TASK BRIEF:
Return, from the data below, each line that contains the word "computer".

(Stored records)
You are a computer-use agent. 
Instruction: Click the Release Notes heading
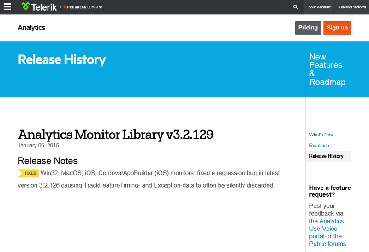click(x=48, y=161)
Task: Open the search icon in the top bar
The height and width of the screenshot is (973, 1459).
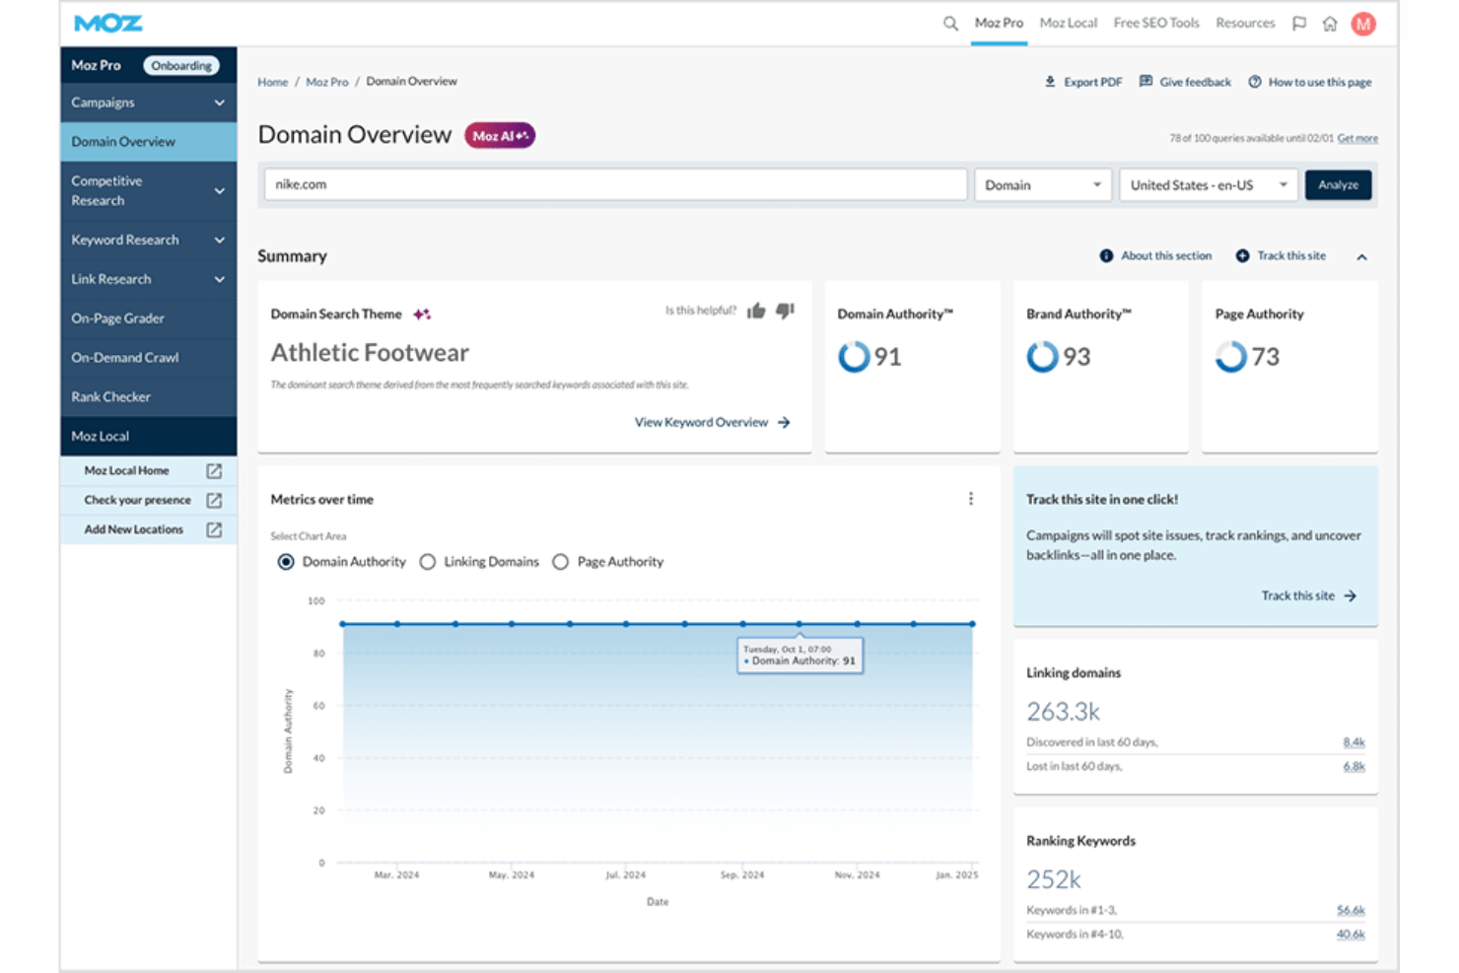Action: point(949,22)
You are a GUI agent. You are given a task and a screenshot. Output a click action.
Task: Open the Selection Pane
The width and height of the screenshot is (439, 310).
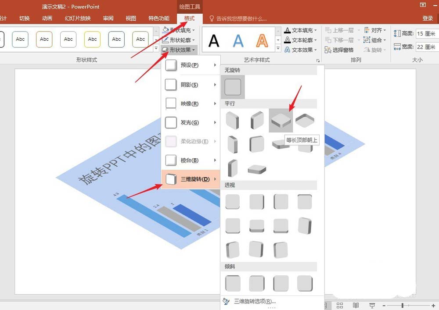(339, 50)
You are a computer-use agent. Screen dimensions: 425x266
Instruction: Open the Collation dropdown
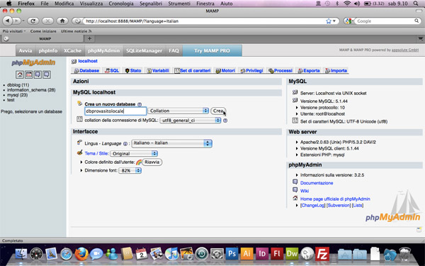pos(179,111)
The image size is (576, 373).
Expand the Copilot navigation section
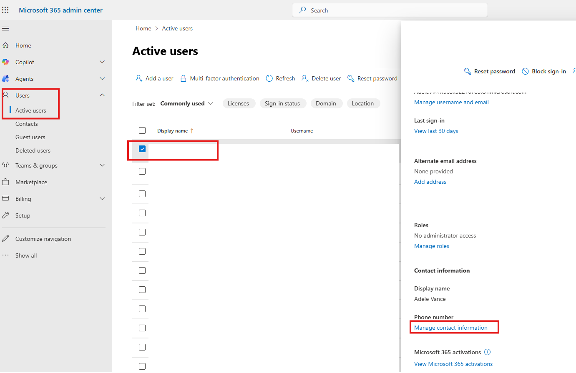pos(102,62)
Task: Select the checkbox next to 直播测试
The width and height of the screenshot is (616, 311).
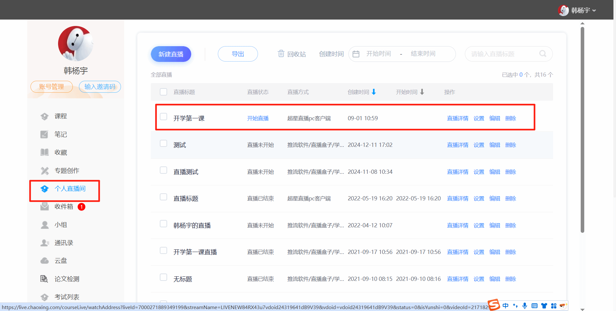Action: click(x=164, y=170)
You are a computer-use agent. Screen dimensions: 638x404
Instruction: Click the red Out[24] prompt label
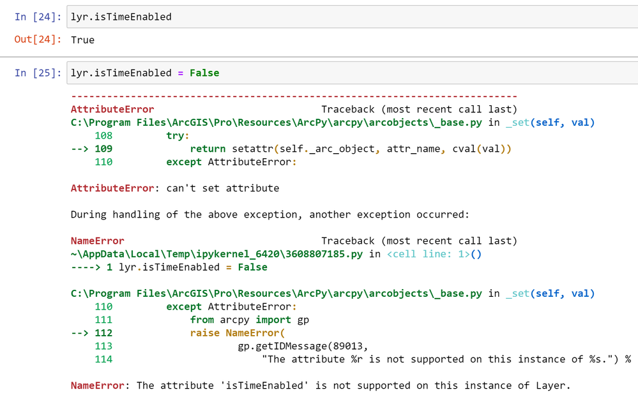point(38,40)
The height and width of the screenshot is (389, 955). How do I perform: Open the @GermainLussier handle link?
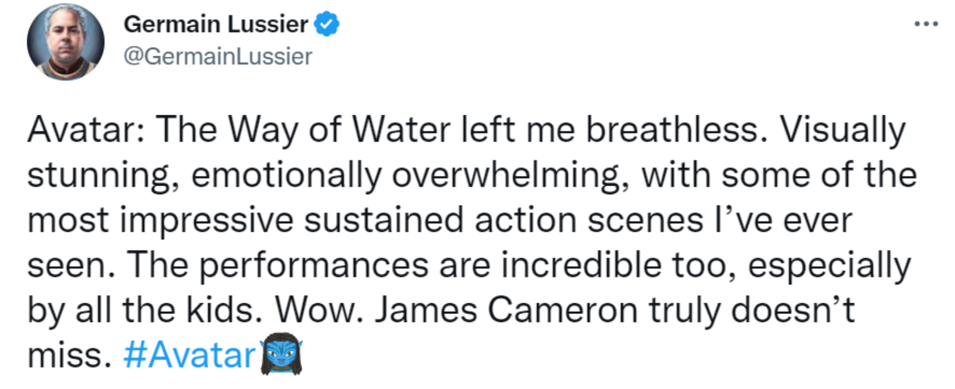pos(217,56)
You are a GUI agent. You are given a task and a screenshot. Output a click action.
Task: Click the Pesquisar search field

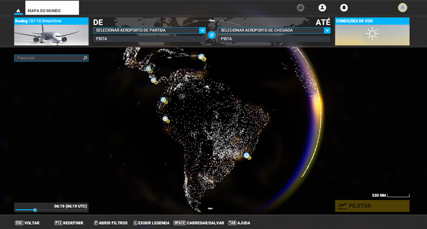[51, 58]
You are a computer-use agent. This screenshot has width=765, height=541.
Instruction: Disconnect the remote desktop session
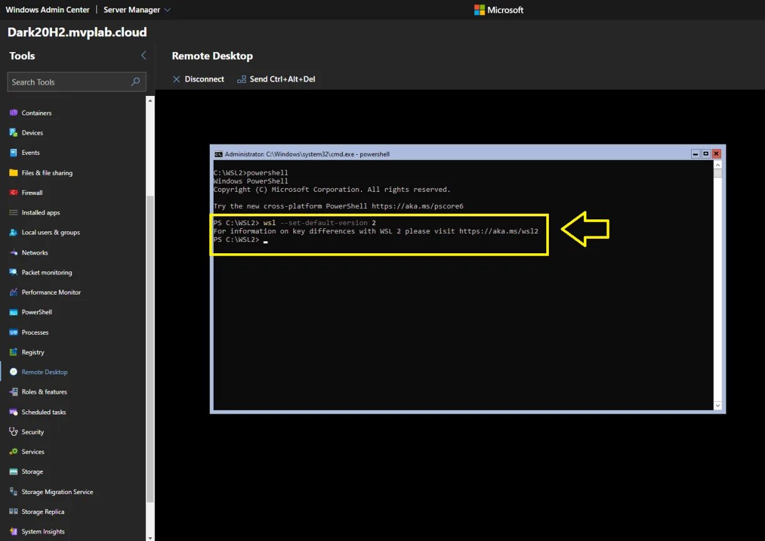coord(198,79)
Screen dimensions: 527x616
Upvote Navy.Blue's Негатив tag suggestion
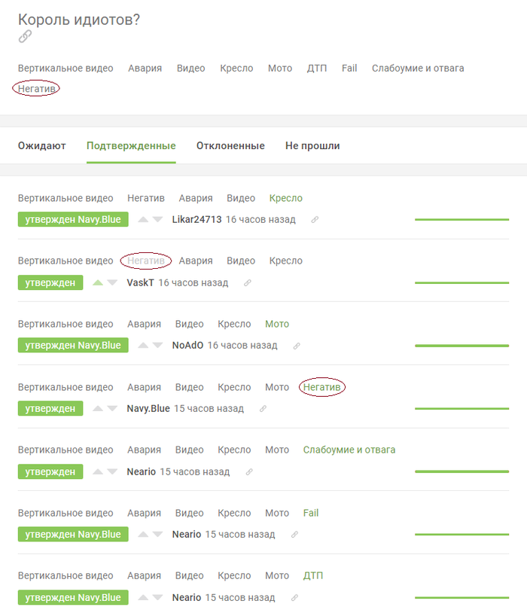click(x=97, y=409)
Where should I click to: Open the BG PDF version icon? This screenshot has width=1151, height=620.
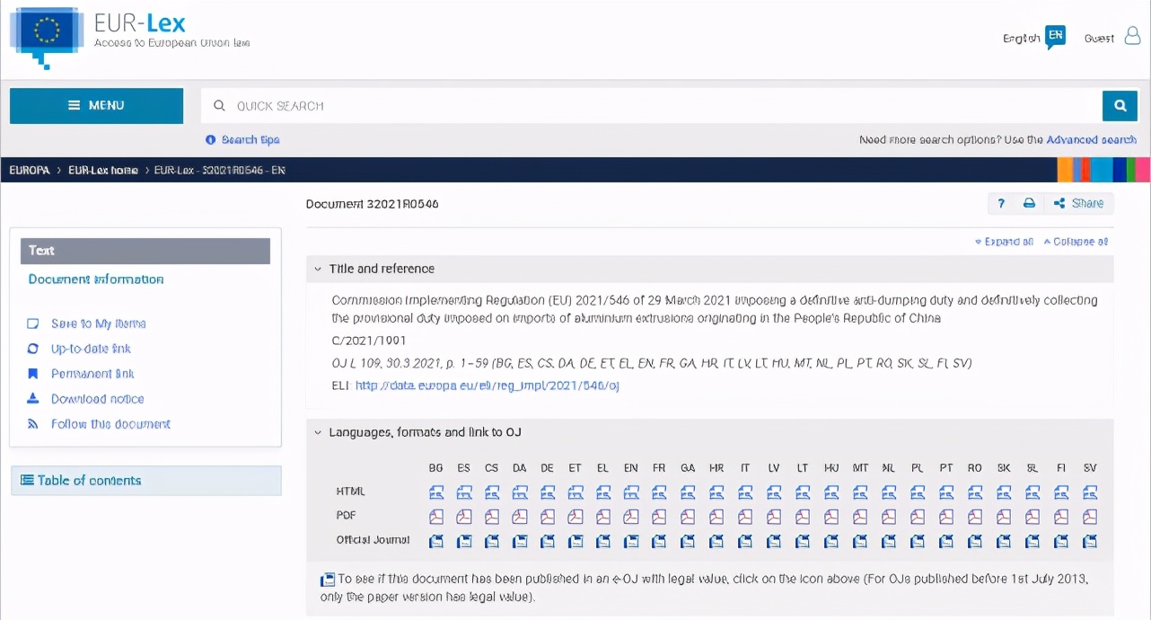tap(436, 517)
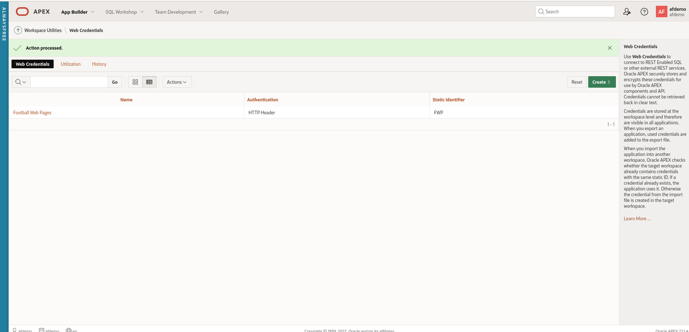Open search options via the magnifier icon

pos(20,82)
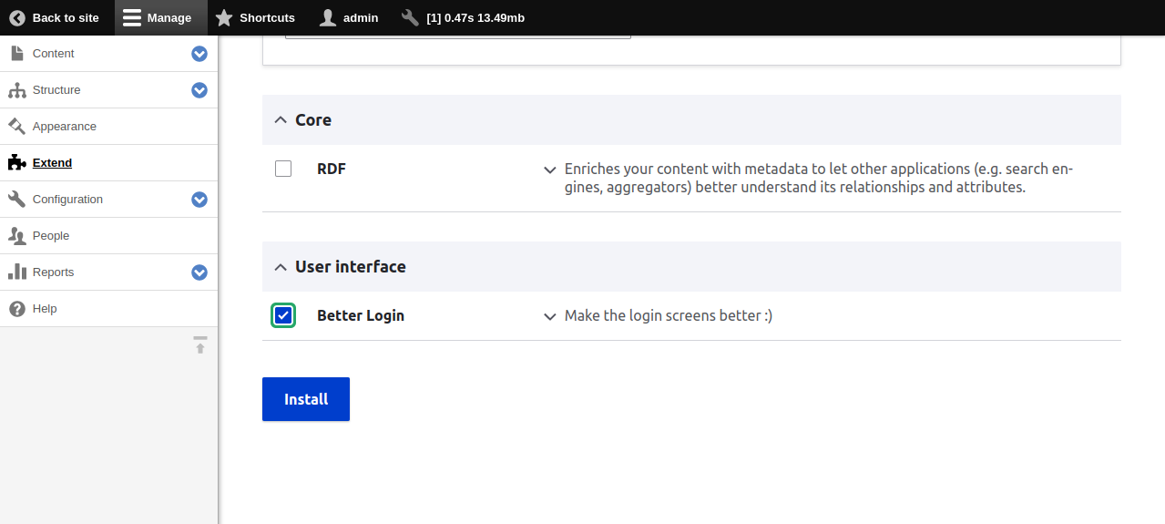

REPLY TO THE EXERCISE:
You are a computer-use agent. 
You are a computer-use agent. Screen dimensions: 425x266
You are a computer-use agent. Screen dimensions: 638x404
You are a computer-use agent. This screenshot has width=765, height=541.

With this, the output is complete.